Consignes de travail -> Citez en entier, sans la moindre modification, le passage sur les bâtiments du port et le bois de construction.

Passage cité ->
--
C’est là que venaient travailler une partie des captifs chrétiens affectés
au service du port.
A l’intérieur du bâtiment, on avait installé un atelier de voiles, un
autre de réparation des agrès et une corderie. Ce magasin pouvait, à
l’occasion, se transformer en chantier naval et se voir, ainsi
doubler l’arsenal principal.
Le long du rempart, un autre édifice abritait les munitions : bombes et
boulets y étaient entreposés car l’endroit était considéré plus sûr
que celui du port, constamment bombardé par les navires chrétiens.
3 - Le bois de construction
:
Comment pourvoir, abondamment, et régulièrement des chantiers de plus en
plus gros consommateurs de cette matière première ? C’était là le
souci majeur des dirigeants. Les ressources locales pouvaient-elles
offrir la qualité et la quantité voulues ? Encore, fallait-il
s’assurer un approvisionnement régulier.
Les charpentiers utilisaient, en premier lieu, les excellents bois de
chêne et de pin des environs de Cherchell, puis, vers le milieu du
XVIIème siècle, ceux de la région de Bijâya (Bougie). Pour avoir la
matière première à des conditions avantageuses, on traitait avec des
personnages locaux influents. Les familles maraboutiques, en
contrepartie de privilèges reconnus, facilitaient les opérations[5].
--
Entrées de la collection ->

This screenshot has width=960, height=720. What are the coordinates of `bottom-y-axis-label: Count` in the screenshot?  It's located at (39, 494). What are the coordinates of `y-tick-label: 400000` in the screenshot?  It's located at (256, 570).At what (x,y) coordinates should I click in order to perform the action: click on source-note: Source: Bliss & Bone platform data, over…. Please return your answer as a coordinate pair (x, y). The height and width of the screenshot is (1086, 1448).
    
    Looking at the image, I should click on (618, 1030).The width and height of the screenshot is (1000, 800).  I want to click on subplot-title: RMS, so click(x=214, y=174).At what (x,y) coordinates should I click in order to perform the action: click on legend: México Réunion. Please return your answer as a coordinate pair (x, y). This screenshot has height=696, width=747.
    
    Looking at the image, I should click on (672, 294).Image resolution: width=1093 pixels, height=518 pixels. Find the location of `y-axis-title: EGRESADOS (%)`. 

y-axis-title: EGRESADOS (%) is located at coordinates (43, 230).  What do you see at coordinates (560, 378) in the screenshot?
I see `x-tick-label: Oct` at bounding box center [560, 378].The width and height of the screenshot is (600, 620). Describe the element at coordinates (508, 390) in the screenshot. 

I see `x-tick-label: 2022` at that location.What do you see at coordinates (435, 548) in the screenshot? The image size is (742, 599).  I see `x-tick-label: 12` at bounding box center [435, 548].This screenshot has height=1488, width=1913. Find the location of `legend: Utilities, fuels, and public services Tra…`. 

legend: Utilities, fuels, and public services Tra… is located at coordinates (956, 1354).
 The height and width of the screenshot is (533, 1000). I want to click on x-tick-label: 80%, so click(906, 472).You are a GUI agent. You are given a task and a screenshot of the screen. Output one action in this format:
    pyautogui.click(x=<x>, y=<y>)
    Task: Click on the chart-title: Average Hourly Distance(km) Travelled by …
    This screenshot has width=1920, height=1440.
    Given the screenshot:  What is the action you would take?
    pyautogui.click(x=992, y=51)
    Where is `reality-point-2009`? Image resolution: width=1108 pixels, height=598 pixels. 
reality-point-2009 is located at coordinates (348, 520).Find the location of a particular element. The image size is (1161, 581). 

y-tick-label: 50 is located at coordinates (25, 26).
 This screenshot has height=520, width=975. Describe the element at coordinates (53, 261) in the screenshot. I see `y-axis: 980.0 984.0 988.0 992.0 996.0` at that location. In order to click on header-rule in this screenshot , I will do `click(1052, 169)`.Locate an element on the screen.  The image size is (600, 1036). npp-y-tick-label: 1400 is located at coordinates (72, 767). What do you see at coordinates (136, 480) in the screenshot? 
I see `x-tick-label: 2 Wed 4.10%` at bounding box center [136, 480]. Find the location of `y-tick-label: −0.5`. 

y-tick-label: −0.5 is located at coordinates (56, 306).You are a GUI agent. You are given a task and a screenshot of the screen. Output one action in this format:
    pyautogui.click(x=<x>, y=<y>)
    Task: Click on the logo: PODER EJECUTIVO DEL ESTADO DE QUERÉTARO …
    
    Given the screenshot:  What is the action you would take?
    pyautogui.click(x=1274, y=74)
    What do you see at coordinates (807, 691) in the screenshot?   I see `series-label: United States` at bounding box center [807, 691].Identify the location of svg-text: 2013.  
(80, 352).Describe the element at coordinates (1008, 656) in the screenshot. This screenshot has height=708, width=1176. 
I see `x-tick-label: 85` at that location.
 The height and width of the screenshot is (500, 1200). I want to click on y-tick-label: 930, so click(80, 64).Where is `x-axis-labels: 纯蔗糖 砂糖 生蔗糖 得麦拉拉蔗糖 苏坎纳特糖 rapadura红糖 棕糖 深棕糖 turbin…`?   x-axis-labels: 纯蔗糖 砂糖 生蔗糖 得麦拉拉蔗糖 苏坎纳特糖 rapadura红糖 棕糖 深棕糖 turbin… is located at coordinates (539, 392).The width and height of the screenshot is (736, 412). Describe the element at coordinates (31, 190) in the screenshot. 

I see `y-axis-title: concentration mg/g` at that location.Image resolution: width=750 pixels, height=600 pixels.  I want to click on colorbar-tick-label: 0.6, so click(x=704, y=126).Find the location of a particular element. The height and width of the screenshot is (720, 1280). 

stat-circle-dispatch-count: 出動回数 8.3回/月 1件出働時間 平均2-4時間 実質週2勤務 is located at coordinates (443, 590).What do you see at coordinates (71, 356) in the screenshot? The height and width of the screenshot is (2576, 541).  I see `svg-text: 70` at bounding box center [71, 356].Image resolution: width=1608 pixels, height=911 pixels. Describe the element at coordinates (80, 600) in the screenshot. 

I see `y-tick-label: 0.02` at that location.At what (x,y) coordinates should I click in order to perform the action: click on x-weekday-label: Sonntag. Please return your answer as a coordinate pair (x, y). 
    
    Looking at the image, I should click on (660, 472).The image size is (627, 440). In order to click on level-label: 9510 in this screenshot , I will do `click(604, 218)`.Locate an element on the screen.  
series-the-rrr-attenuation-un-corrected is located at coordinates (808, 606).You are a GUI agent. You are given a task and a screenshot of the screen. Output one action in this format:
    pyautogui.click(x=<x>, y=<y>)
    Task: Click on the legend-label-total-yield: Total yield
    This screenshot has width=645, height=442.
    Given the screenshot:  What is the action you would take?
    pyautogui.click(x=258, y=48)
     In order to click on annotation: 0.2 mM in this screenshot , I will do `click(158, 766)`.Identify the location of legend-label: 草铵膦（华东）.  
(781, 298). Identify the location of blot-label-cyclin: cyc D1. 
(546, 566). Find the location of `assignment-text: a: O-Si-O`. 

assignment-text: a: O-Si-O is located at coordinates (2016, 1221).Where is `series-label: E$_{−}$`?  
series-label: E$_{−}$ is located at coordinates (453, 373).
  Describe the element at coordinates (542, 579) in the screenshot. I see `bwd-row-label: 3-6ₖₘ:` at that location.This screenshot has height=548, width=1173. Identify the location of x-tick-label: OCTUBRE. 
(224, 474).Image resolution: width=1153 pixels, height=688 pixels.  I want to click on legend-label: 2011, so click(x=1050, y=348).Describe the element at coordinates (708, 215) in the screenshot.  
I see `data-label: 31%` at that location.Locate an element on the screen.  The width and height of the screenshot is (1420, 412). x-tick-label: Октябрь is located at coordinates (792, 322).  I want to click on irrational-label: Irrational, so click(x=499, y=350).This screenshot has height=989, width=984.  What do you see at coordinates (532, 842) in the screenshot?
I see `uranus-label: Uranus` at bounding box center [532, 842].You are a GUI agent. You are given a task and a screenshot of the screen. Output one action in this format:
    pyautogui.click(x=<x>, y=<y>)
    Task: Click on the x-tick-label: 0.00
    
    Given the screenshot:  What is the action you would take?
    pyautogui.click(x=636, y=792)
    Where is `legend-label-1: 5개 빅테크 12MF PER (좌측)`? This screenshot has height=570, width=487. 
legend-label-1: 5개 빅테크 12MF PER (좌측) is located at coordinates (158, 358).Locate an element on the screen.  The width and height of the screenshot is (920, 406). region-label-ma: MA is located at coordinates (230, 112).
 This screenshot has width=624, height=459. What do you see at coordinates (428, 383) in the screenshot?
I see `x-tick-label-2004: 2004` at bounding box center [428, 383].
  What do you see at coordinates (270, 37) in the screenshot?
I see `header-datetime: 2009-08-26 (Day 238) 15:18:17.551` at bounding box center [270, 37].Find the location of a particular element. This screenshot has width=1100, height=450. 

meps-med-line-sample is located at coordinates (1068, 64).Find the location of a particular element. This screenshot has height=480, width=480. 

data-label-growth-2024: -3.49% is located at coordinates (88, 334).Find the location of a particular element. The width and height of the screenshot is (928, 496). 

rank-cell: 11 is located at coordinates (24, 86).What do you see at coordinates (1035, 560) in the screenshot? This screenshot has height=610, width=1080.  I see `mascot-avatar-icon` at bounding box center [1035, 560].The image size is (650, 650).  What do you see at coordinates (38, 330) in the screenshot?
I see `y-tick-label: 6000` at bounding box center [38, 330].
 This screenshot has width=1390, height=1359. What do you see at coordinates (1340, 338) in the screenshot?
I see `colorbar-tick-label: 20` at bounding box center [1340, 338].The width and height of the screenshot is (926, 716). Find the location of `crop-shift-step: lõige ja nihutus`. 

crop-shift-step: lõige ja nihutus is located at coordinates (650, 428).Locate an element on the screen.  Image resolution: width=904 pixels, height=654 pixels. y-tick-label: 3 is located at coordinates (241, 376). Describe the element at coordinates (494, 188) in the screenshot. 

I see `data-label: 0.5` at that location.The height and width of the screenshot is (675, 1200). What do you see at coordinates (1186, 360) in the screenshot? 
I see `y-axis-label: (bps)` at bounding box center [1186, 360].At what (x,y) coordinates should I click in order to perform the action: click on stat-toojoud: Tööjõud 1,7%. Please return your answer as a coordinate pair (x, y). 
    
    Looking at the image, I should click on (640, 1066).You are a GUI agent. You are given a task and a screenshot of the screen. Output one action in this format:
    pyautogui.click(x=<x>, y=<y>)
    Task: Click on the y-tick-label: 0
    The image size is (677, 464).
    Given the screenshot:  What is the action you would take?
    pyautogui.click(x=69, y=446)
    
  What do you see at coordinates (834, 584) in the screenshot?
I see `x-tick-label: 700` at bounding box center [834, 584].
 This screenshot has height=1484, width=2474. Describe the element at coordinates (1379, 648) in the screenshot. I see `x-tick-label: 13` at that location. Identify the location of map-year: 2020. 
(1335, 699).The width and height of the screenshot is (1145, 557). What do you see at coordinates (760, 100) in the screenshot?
--
Corrigé de l'exercice ->
C’est là que venaient travailler une partie des captifs chrétiens affectés
au service du port.
A l’intérieur du bâtiment, on avait installé un atelier de voiles, un
autre de réparation des agrès et une corderie. Ce magasin pouvait, à
l’occasion, se transformer en chantier naval et se voir, ainsi
doubler l’arsenal principal.
Le long du rempart, un autre édifice abritait les munitions : bombes et
boulets y étaient entreposés car l’endroit était considéré plus sûr
que celui du port, constamment bombardé par les navires chrétiens.
3 - Le bois de construction
:
Comment pourvoir, abondamment, et régulièrement des chantiers de plus en
plus gros consommateurs de cette matière première ? C’était là le
souci majeur des dirigeants. Les ressources locales pouvaient-elles
offrir la qualité et la quantité voulues ? Encore, fallait-il
s’assurer un approvisionnement régulier.
Les charpentiers utilisaient, en premier lieu, les excellents bois de
chêne et de pin des environs de Cherchell, puis, vers le milieu du
XVIIème siècle, ceux de la région de Bijâya (Bougie). Pour avoir la
matière première à des conditions avantageuses, on traitait avec des
personnages locaux influents. Les familles maraboutiques, en
contrepartie de privilèges reconnus, facilitaient les opérations[5].